Dans cette rencontre, Bernard de Montréal explique que l’homme doit atteindre un niveau de conscience suffisant pour pouvoir entrer en communication avec des intelligences supérieures, ce qui exige un détachement progressif du « moi ». Ce moi est décrit comme une construction psychologique qui empêche l’homme d’être réellement lui-même et de fonctionner à partir de son centre.
La souffrance liée à ce moi est inévitable. Elle constitue même une étape nécessaire pour rétablir l’équilibre entre l’esprit humain et les intelligences avec lesquelles il est appelé à interagir. Cette souffrance n’est pas une erreur de parcours, mais un mécanisme de rectification.
Bernard distingue deux types de mémoire chez l’homme : la mémoire planétaire, issue de l’expérience terrestre et conditionnée par le passé, et la mémoire cosmique, liée à l’origine réelle de l’homme. Cette mémoire cosmique, encore latente, doit être réveillée pour permettre l’accès à un savoir parfait, non basé sur l’accumulation d’informations.
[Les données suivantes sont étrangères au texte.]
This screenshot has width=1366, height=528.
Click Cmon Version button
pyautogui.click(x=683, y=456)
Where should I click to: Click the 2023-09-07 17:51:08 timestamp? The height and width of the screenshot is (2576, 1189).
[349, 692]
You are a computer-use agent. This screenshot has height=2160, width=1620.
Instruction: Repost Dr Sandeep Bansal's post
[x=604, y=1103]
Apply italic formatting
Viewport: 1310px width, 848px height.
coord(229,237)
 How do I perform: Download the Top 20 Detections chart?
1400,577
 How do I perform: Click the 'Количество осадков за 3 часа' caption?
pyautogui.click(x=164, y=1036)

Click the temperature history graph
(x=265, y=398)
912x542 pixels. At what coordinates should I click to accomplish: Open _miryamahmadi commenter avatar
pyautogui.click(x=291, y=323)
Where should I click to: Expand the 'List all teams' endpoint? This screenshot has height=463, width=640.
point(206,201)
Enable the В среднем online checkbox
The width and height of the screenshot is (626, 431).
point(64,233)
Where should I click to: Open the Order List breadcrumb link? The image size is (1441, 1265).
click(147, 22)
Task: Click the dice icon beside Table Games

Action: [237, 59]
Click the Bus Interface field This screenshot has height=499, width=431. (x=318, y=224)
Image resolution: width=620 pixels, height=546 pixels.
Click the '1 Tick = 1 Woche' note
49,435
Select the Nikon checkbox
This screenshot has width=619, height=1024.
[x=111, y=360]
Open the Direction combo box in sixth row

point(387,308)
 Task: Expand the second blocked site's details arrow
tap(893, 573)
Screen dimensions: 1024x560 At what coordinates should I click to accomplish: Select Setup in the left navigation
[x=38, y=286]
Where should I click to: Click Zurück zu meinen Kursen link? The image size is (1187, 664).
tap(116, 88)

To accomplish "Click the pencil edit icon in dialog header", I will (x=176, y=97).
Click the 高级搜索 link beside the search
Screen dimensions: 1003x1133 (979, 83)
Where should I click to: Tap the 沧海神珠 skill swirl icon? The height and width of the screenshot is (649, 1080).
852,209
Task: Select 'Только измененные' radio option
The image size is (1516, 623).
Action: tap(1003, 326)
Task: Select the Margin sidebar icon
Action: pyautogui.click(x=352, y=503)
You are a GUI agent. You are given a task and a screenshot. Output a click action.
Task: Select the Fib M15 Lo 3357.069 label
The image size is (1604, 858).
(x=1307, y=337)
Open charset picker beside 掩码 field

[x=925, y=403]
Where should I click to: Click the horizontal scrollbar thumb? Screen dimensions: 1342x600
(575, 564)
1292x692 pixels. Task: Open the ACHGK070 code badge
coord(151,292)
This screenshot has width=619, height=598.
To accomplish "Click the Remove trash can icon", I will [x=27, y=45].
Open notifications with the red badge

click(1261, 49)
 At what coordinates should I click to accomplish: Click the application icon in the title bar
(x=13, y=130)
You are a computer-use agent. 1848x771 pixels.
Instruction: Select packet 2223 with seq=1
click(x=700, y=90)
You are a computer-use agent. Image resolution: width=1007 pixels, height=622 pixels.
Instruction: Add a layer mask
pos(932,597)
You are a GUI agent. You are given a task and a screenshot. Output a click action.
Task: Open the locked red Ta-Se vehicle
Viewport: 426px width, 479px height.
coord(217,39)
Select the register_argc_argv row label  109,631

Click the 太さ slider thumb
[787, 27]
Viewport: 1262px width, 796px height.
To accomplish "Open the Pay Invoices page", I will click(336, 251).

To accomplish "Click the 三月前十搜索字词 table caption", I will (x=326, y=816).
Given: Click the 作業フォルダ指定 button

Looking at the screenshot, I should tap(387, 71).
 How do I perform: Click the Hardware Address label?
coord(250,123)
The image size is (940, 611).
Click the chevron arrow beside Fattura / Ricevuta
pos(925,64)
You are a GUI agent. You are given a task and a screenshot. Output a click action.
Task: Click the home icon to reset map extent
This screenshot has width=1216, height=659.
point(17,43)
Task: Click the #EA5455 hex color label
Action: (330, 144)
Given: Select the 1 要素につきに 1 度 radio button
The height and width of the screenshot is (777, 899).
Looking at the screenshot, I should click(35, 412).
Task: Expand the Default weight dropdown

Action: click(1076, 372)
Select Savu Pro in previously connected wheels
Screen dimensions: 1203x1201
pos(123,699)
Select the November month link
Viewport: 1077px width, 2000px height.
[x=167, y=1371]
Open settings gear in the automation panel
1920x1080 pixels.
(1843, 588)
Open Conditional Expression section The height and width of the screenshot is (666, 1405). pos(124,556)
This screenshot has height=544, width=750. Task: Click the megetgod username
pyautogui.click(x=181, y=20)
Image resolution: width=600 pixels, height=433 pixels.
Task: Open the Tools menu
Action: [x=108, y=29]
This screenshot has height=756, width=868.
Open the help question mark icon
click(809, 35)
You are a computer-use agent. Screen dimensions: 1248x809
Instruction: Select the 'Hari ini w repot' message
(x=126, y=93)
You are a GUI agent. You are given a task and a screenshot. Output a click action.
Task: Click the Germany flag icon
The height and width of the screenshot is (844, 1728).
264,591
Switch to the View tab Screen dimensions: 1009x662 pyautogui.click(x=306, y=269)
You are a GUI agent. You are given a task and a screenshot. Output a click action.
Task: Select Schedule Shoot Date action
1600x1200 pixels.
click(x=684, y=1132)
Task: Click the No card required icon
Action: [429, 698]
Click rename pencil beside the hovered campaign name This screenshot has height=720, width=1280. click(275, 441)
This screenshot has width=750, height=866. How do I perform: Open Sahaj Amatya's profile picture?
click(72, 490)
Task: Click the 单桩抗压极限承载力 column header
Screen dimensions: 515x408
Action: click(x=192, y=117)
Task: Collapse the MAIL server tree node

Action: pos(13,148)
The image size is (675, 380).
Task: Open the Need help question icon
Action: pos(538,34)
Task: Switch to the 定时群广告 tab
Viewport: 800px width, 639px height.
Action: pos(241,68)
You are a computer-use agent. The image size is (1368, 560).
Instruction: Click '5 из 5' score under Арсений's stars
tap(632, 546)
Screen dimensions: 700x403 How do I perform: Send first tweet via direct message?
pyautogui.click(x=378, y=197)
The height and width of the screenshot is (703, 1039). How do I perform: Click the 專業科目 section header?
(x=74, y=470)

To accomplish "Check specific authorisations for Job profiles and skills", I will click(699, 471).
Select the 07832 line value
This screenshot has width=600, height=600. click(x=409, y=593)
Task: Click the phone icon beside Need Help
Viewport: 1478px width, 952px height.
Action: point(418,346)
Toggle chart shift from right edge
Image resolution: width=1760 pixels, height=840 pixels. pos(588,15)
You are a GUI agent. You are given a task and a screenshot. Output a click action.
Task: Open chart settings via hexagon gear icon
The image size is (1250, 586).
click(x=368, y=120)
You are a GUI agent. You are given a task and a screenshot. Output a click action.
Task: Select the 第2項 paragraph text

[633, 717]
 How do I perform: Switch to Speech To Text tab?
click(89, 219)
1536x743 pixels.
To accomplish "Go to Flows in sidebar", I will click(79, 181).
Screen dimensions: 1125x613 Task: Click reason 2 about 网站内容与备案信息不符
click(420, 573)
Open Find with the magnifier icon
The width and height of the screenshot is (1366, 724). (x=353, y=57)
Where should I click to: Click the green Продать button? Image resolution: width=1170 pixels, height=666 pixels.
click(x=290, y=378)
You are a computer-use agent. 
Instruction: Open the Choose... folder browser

L’évolution de l’homme implique donc de dépasser l’attachement aux expériences passées et aux concepts spirituels traditionnels. Ceux-ci deviennent des obstacles lorsqu’ils sont utilisés comme références fixes. L’homme doit plutôt apprendre à vivre directement l’énergie vibratoire, ce qui permet l’élévation graduelle de la vibration de ses corps subtils et une simplification radicale de son rapport à la vie.